▶ Exercise instructions
Within the entries that follow, show each line where the word "hashtag" occurs.

▶ Supplied entries
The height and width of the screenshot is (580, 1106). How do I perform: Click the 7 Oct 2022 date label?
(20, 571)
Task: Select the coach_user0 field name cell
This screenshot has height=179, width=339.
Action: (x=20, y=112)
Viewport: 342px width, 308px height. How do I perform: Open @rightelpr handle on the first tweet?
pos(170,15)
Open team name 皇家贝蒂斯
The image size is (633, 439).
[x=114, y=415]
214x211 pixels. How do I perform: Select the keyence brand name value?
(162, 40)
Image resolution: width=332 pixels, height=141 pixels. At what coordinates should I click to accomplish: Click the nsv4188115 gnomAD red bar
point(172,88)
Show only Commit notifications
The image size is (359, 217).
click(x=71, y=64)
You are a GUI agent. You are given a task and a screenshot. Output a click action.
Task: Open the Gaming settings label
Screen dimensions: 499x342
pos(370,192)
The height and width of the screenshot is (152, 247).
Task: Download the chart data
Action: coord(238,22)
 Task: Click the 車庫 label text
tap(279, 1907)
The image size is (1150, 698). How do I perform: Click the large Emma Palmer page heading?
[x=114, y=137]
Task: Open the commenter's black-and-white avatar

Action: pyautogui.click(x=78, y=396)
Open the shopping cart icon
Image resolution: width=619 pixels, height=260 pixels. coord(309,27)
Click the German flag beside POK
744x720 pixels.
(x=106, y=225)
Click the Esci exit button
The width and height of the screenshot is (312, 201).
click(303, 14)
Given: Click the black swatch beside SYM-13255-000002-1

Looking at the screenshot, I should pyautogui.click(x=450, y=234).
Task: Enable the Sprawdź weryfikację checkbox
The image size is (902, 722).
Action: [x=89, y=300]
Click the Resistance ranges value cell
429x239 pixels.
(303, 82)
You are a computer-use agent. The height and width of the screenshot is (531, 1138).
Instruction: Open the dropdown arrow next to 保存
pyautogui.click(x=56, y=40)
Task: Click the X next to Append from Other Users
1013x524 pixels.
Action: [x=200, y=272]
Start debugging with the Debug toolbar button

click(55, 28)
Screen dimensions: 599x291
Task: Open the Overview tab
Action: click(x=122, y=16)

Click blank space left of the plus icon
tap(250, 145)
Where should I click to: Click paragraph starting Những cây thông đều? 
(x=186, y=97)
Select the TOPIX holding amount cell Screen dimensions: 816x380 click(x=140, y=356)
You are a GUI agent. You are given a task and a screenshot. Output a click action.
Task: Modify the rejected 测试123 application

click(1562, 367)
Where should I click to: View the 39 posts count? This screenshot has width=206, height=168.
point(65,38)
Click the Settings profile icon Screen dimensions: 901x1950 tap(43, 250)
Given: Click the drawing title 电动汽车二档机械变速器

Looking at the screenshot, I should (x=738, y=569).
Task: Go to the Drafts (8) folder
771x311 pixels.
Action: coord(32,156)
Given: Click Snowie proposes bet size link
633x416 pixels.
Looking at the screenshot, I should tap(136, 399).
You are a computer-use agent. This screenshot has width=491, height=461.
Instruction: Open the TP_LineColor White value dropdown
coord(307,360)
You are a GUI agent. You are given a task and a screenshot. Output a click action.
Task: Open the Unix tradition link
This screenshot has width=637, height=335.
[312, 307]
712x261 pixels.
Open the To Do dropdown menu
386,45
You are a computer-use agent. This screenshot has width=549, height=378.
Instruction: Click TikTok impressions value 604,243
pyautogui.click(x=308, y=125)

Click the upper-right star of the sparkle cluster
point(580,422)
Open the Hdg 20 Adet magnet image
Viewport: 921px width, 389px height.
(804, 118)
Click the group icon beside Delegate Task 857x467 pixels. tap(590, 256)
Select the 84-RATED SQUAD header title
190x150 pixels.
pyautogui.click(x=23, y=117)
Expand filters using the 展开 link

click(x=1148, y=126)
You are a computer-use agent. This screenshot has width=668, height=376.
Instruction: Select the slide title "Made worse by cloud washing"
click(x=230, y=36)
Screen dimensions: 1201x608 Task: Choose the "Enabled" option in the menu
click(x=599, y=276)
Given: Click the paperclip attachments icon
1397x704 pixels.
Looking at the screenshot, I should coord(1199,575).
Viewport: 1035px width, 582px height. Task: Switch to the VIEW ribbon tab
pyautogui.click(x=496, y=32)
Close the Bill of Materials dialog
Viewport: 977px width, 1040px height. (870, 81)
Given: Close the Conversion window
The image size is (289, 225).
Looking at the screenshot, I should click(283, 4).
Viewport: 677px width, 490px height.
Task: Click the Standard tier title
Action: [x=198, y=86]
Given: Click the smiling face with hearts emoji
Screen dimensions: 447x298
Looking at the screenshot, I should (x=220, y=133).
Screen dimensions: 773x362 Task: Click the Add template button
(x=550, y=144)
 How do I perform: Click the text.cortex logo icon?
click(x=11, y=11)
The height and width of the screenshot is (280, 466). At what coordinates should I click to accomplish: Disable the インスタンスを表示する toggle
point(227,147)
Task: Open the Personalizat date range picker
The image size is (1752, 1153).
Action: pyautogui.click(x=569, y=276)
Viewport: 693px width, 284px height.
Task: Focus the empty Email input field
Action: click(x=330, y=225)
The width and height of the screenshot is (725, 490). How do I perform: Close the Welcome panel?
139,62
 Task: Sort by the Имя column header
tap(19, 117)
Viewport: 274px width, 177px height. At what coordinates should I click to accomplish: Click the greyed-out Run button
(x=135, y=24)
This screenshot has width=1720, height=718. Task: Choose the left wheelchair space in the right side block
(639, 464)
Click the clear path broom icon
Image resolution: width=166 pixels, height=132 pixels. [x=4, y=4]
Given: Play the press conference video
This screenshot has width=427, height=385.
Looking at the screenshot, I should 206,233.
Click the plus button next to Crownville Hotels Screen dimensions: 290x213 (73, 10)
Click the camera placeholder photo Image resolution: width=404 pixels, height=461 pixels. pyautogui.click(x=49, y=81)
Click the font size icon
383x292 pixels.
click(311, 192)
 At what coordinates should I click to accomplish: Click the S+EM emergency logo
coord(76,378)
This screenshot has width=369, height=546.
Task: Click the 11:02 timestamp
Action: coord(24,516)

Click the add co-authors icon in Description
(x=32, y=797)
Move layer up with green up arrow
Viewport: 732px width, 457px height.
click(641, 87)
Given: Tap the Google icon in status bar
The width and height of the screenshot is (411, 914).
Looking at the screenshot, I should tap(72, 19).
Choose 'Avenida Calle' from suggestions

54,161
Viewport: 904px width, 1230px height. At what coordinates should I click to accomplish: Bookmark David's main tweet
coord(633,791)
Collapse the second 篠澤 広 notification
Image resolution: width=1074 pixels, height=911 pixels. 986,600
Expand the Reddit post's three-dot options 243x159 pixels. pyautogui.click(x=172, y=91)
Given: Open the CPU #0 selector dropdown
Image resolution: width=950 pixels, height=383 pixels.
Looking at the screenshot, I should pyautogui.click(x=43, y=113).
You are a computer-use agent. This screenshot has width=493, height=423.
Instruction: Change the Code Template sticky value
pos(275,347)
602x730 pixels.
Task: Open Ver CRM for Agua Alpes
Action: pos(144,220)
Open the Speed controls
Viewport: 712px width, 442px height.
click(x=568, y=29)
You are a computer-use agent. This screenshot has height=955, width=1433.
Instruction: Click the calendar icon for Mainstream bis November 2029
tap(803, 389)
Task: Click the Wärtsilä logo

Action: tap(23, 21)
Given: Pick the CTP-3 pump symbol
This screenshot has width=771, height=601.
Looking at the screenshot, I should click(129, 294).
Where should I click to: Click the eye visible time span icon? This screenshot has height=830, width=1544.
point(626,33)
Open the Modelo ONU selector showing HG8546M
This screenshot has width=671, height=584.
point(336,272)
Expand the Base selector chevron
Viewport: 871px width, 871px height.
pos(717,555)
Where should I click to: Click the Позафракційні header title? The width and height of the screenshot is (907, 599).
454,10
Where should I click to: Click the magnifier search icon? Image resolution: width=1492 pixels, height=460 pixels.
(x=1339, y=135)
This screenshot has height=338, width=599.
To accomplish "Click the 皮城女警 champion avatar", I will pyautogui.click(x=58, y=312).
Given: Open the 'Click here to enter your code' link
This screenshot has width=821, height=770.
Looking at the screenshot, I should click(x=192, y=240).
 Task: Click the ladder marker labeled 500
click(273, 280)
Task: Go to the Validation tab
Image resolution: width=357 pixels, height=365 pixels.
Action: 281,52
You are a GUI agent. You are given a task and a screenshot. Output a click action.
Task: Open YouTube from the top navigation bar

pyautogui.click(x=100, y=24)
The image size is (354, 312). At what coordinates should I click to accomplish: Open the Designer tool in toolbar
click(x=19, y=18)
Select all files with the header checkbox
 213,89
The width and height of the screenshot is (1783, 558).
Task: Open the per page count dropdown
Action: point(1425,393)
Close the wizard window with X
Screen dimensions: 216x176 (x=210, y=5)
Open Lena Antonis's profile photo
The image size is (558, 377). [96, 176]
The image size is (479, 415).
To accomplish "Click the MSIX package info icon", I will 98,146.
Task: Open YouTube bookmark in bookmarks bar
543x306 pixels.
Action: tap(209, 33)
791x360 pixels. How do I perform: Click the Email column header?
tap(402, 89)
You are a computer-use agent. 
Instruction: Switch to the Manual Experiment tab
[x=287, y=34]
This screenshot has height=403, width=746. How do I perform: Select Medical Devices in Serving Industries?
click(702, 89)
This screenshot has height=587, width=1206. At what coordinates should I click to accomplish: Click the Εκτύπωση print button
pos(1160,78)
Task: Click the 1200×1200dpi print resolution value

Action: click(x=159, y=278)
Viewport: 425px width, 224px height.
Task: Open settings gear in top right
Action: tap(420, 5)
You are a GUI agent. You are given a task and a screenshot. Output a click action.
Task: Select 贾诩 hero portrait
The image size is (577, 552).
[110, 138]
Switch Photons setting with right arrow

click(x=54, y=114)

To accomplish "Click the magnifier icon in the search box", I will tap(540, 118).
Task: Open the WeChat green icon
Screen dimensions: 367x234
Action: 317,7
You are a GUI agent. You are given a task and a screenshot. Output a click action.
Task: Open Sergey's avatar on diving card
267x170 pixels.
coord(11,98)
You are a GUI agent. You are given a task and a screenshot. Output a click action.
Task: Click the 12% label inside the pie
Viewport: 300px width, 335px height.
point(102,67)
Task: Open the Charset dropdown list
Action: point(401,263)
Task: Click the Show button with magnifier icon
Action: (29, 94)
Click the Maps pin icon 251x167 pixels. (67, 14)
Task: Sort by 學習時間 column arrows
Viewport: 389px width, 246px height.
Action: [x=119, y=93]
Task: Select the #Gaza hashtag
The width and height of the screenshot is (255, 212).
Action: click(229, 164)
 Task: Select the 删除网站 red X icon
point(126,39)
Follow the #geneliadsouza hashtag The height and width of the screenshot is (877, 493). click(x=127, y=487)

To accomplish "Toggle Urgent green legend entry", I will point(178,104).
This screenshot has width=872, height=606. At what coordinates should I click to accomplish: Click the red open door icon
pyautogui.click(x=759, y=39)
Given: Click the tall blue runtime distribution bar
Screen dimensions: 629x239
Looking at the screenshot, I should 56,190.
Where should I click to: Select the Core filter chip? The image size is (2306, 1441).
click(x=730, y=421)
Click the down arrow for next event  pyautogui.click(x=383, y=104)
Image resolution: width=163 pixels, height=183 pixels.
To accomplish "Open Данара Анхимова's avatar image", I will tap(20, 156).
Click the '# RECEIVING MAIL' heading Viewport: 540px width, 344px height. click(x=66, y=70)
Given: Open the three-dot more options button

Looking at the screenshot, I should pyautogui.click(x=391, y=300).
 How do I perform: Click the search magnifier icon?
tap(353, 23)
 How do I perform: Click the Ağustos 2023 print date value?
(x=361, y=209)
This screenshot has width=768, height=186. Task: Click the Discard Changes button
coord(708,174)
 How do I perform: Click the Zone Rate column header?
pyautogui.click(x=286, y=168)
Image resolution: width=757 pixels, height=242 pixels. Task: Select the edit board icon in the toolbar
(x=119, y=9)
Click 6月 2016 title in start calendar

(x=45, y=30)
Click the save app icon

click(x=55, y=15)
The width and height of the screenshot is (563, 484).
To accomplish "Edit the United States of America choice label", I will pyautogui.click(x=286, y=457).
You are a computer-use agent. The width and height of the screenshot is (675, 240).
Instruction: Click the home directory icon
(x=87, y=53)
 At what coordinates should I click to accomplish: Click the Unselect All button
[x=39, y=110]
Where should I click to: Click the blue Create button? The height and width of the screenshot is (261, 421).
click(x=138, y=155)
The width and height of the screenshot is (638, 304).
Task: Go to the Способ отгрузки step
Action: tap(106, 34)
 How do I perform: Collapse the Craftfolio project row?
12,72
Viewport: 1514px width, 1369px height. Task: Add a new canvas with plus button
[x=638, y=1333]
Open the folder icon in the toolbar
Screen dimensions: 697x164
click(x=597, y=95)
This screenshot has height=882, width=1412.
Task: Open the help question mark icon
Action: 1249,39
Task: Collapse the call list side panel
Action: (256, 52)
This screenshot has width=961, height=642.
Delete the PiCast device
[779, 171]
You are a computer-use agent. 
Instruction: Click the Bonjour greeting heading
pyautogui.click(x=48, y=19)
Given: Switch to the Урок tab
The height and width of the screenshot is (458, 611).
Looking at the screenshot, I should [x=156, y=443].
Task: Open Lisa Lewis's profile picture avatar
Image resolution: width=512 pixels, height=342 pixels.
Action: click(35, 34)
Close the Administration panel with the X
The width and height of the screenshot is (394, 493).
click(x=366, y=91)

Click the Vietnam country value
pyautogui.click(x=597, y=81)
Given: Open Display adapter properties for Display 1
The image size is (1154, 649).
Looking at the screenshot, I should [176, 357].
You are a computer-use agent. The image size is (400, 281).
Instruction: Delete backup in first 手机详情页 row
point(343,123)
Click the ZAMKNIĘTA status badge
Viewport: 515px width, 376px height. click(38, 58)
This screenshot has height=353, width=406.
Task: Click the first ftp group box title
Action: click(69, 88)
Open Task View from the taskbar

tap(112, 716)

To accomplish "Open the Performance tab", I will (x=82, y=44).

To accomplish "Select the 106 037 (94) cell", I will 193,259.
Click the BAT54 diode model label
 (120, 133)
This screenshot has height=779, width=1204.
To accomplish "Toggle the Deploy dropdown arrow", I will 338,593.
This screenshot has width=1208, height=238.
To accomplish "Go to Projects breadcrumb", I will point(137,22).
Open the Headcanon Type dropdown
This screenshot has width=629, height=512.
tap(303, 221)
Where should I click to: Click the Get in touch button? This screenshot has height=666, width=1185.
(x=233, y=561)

▶ Problem solution
Task: Select the #Gaza hashtag
Follow the #geneliadsouza hashtag The height and width of the screenshot is (877, 493). click(x=127, y=487)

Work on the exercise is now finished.